• Document passage
◇ ◇ ◇ ◇

Reducing False Positives with Open Data Sources

Published: 2016-02-22. Last Updated: 2016-02-22 09:08:42 UTC
by Xavier Mertens (Version: 1)

Today, the number of daily attacks is so important that we can’t rely on a single solution to protect us. In a previous diary, I spoke about how “Unity Makes Strength” (link). The idea behind this concept is to collect useful information from one side and re-inject them into another side. This increases chances to detect/block interesting activity. On paper, this solution looks nice but it can also introduce false positives that can have a disastrous impact. These false positives can be introduced by mistakes or by the attacker himself having the knowledge of the collection process in place.

The project described in my previous diary has been completed: the integration of FireEye and Palo Alto Networks firewall. URLs flagged by the FireEye appliances are smoothly injected into the firewall configurations, great! But, we also detected that some pieces of malware are using well-known URLs. The best example we faced was a ping to www.oracle.com. You can imagine the impact for developers or DBAs who could not access Oracles’s website because it was detected as malicious and blocked in the firewall. It could be easy for an attacker to write some code which will “ping” websites like google.com, microsoft.com or ...

◇ ◇ ◇ ◇

• Given information

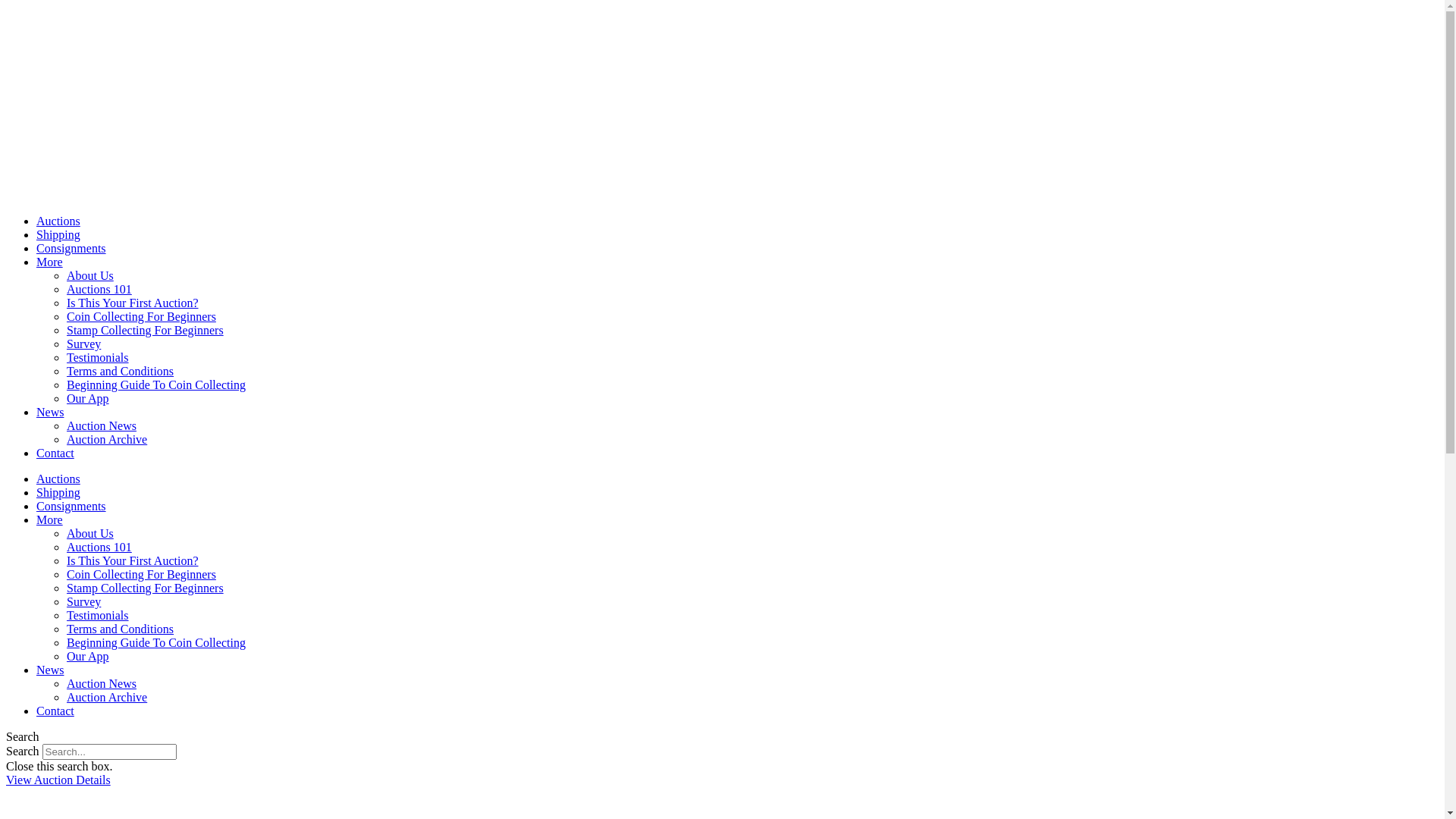  Describe the element at coordinates (65, 371) in the screenshot. I see `'Terms and Conditions'` at that location.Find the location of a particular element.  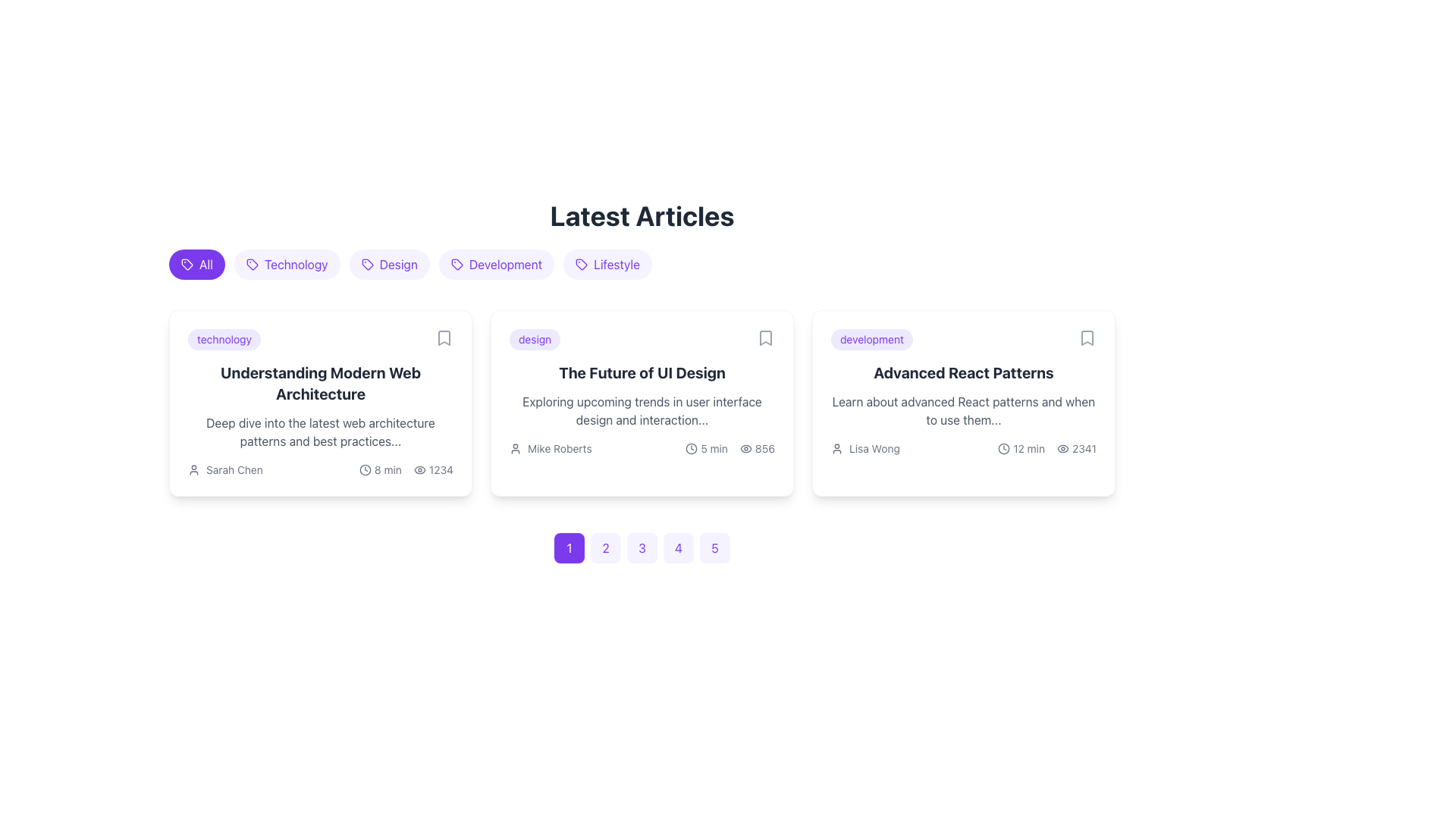

the 'Design' category button, which is a rounded, purple button with the text 'Design' and a tag icon on its left, located between the 'Technology' and 'Development' buttons is located at coordinates (389, 263).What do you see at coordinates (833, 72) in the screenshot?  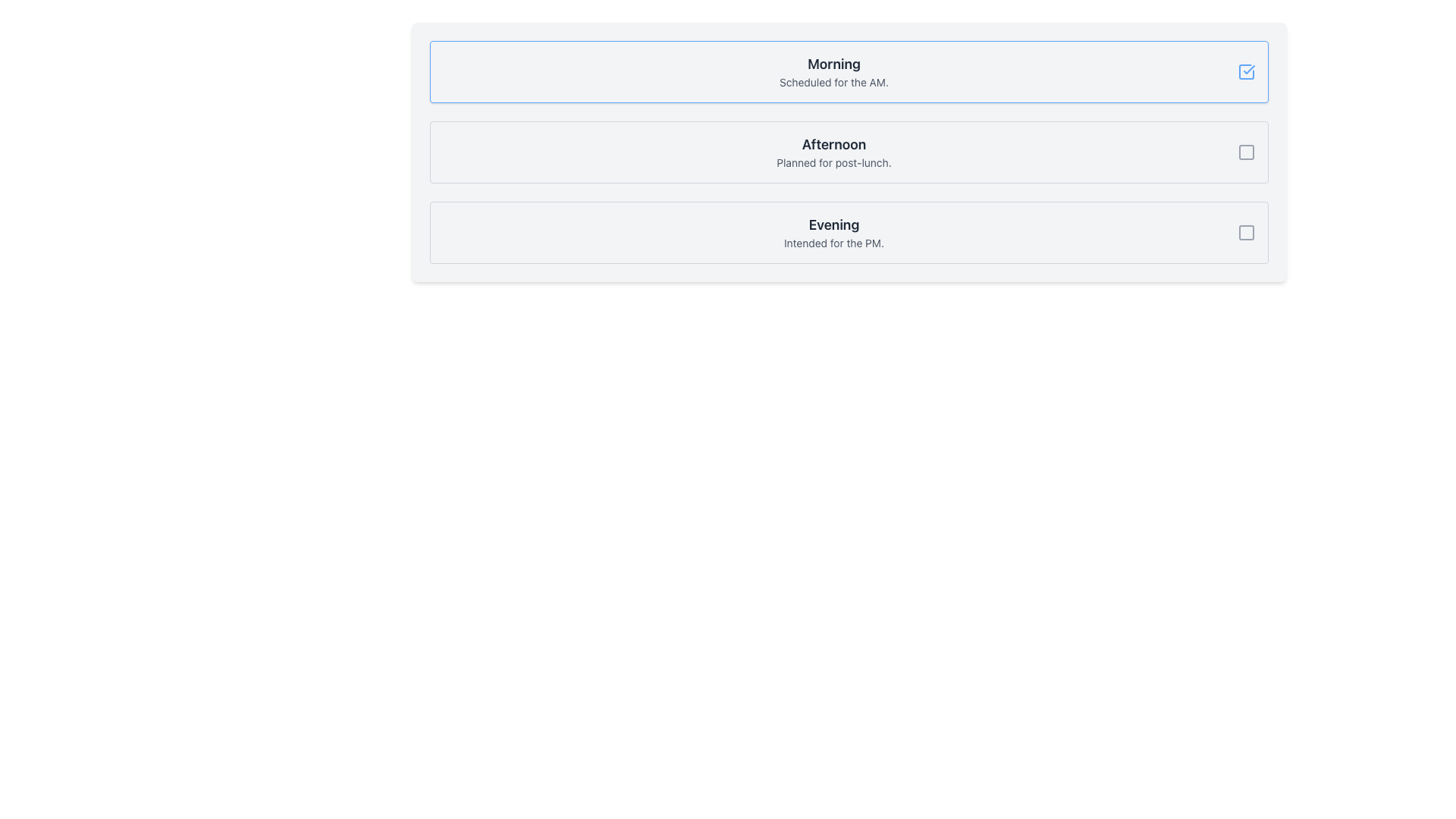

◇ ◇ ◇ ◇

• Short exercise
Copy out the whole post on reducing false positives with open data sources, word for word.

• Expected answer
Reducing False Positives with Open Data Sources

Published: 2016-02-22. Last Updated: 2016-02-22 09:08:42 UTC
by Xavier Mertens (Version: 1)

Today, the number of daily attacks is so important that we can’t rely on a single solution to protect us. In a previous diary, I spoke about how “Unity Makes Strength” (link). The idea behind this concept is to collect useful information from one side and re-inject them into another side. This increases chances to detect/block interesting activity. On paper, this solution looks nice but it can also introduce false positives that can have a disastrous impact. These false positives can be introduced by mistakes or by the attacker himself having the knowledge of the collection process in place.

The project described in my previous diary has been completed: the integration of FireEye and Palo Alto Networks firewall. URLs flagged by the FireEye appliances are smoothly injected into the firewall configurations, great! But, we also detected that some pieces of malware are using well-known URLs. The best example we faced was a ping to www.oracle.com. You can imagine the impact for developers or DBAs who could not access Oracles’s website because it was detected as malicious and blocked in the firewall. It could be easy for an attacker to write some code which will “ping” websites like google.com, microsoft.com or ...